Records:
********************

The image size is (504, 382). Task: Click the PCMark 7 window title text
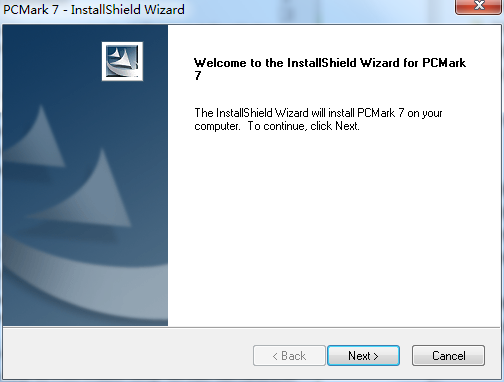click(94, 9)
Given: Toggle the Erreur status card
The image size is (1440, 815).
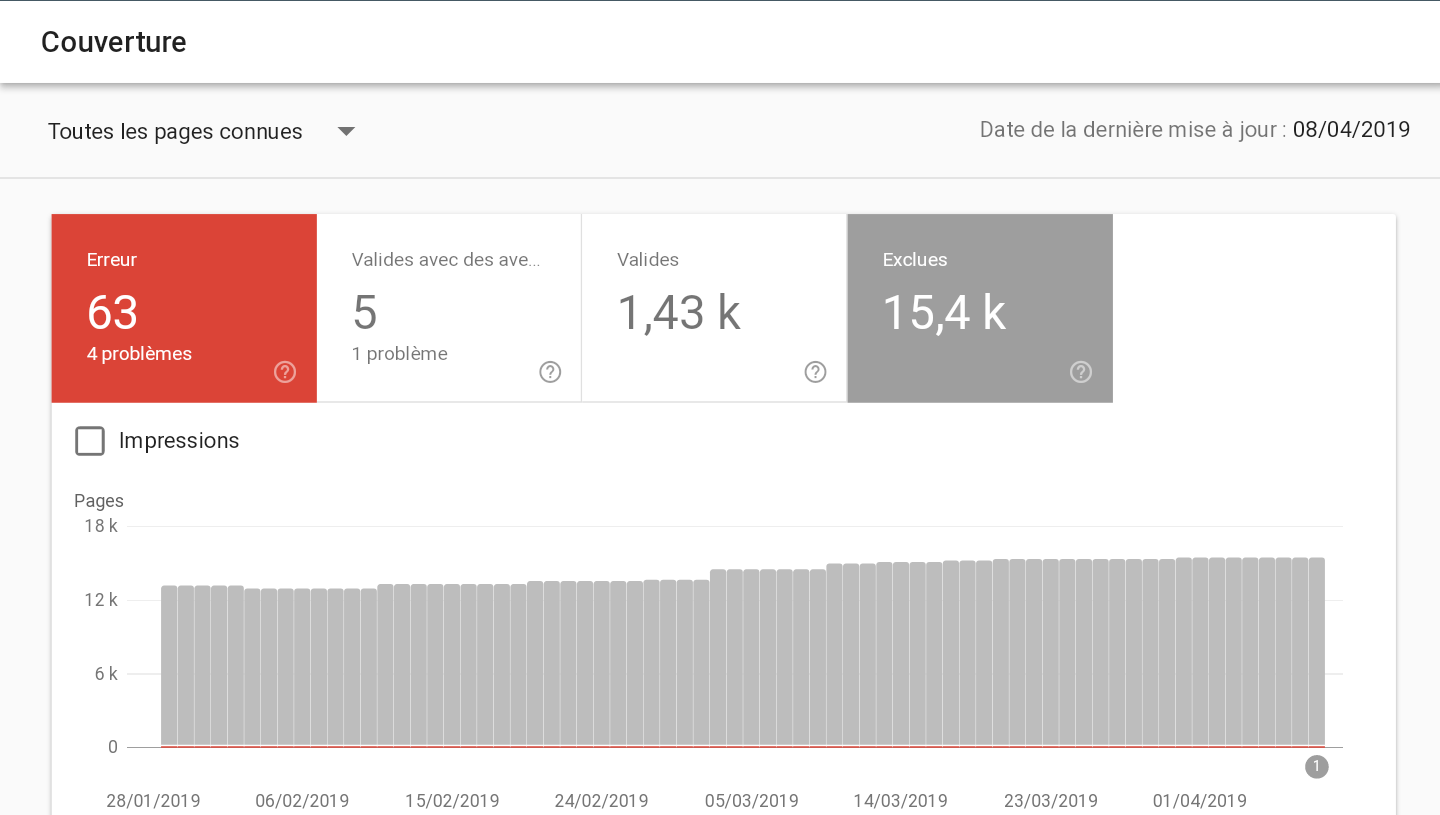Looking at the screenshot, I should [184, 308].
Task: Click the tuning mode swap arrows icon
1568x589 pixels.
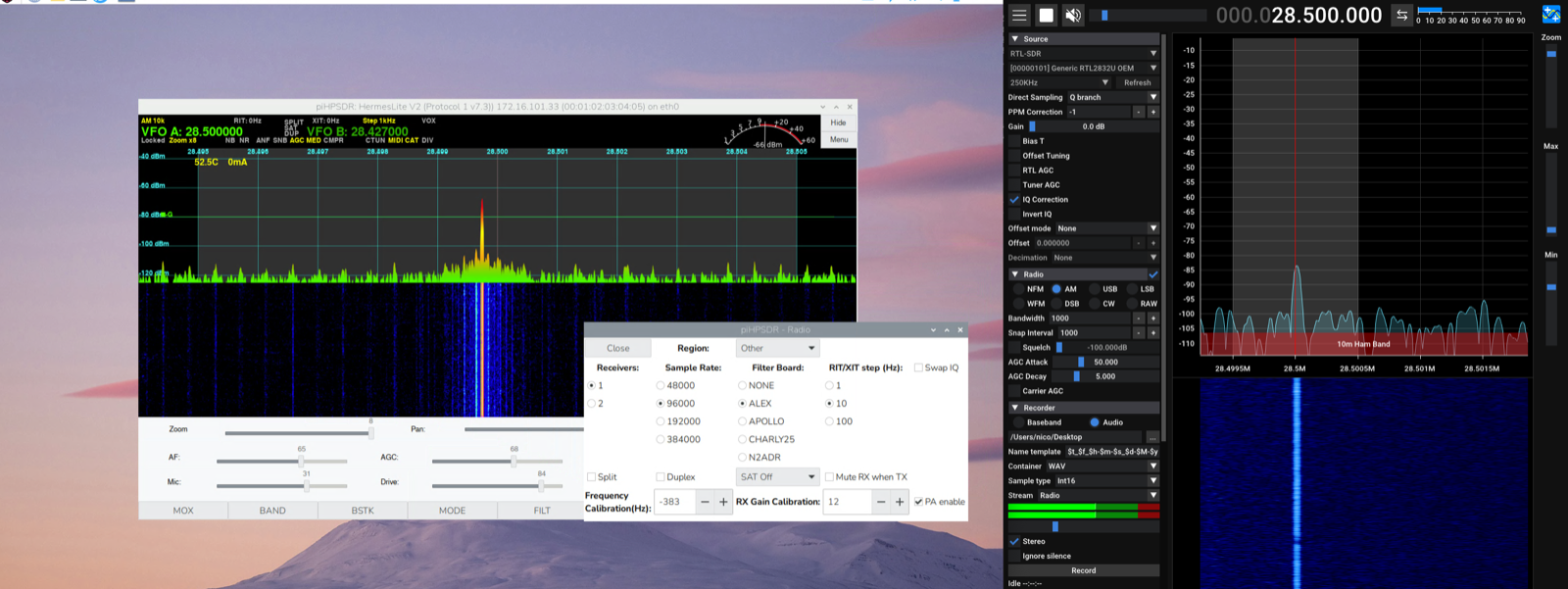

********************

Work order:
Every line above is to be written out unchanged, with the pictures omitted.

Solution to this task:
The image size is (504, 382). Task: Click the PCMark 7 window title text
click(94, 9)
Given: Toggle the Erreur status card
The image size is (1440, 815).
Looking at the screenshot, I should [184, 308].
Task: Click the tuning mode swap arrows icon
1568x589 pixels.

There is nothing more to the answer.